O benefício, previsto no Projeto de Lei 1377/26, do deputado Sergio Souza (MDB-PR), se aplica a casos envolvendo doenças graves, acidentes ou morte de parentes próximos, desde que a companhia aérea seja avisada até 12 horas antes do voo.
O texto aprovado é a versão do relator, deputado Ricardo Ayres (Republicanos-TO), que define objetivamente os critérios para a comprovação dos motivos.
No caso de falecimento de cônjuge ou parentes de até segundo grau, é necessária a certidão de óbito; já para doenças ou acidentes, o passageiro deve apresentar atestado e relatório médico que confirmem a impossibilidade de viajar.
A proposta permite que o reembolso seja convertido em crédito para uso futuro ou na remarcação da viagem, sem taxas adicionais. No entanto, essa substituição do dinheiro só poderá ocorrer se houver a concordância expressa do passageiro.
O relator explicou que o objetivo foi retirar da empresa aérea o poder exclusivo de decidir quais documentos aceitar, evitando critérios diferentes entre as companhias.
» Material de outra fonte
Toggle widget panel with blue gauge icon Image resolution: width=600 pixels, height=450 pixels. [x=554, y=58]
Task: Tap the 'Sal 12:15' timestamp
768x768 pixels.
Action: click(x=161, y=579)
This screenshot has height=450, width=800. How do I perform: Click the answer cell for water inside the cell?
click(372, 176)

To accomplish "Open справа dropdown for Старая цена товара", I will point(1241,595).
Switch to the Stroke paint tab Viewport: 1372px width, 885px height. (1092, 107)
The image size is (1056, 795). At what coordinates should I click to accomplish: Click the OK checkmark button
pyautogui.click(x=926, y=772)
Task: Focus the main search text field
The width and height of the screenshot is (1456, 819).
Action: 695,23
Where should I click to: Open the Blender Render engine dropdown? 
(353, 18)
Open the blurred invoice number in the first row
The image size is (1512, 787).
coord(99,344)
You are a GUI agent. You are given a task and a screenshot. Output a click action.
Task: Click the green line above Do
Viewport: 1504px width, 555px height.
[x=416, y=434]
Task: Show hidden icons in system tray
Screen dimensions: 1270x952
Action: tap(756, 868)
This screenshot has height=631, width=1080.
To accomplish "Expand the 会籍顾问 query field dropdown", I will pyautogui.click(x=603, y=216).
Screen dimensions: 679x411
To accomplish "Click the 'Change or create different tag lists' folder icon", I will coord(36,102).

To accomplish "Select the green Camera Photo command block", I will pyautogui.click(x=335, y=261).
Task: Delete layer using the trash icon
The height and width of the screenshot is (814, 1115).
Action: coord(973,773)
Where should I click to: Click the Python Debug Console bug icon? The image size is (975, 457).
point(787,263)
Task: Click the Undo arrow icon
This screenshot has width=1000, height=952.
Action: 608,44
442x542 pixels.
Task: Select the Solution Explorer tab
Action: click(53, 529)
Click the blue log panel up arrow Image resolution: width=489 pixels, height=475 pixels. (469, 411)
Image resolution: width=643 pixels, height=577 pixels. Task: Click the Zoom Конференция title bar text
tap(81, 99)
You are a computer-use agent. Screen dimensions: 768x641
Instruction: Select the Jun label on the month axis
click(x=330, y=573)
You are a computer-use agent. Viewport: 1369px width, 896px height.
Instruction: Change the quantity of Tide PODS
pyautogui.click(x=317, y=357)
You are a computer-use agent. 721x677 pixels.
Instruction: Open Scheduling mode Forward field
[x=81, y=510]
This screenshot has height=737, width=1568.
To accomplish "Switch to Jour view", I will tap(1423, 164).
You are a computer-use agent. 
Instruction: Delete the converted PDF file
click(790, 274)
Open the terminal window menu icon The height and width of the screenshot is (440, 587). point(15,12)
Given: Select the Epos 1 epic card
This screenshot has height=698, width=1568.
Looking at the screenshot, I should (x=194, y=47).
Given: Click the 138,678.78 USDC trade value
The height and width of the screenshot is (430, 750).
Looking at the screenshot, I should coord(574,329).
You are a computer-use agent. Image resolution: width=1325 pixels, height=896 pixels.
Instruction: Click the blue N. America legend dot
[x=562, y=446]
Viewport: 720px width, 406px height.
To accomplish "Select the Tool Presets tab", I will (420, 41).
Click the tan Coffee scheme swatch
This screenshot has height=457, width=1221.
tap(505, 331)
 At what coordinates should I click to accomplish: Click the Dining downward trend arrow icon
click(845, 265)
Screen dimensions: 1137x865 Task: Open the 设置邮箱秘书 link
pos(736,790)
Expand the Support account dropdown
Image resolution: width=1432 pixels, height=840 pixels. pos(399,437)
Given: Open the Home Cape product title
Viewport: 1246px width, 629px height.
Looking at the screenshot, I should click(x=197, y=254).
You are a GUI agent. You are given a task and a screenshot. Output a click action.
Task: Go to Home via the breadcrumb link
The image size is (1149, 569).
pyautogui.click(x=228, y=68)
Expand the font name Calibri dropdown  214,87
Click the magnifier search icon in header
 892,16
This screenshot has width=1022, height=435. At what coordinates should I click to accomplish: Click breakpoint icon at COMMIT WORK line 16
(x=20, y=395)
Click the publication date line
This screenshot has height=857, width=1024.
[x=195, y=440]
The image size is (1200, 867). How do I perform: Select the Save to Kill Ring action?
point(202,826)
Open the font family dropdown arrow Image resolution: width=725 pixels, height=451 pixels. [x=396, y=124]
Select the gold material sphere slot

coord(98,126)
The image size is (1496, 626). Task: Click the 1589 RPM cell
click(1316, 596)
“Eventos como enfermidades graves ou falecimento de familiares podem surgir de forma imprevisível e inviabilizar o deslocamento, acarretando a perda de valores pagos. É necessário estabelecer regra específica para essas situações”, disse Ayres.
Os procedimentos para o exercício do direito deverão seguir a regulamentação da Agência Nacional de Aviação Civil (Anac).
Próximas etapas A proposta ainda será analisada, em caráter conclusivo , pelas comissões de Defesa do Consumidor; e de Constituição e Justiça e de Cidadania.
Para virar lei, o texto deve ser aprovado pela Câmara e pelo Senado.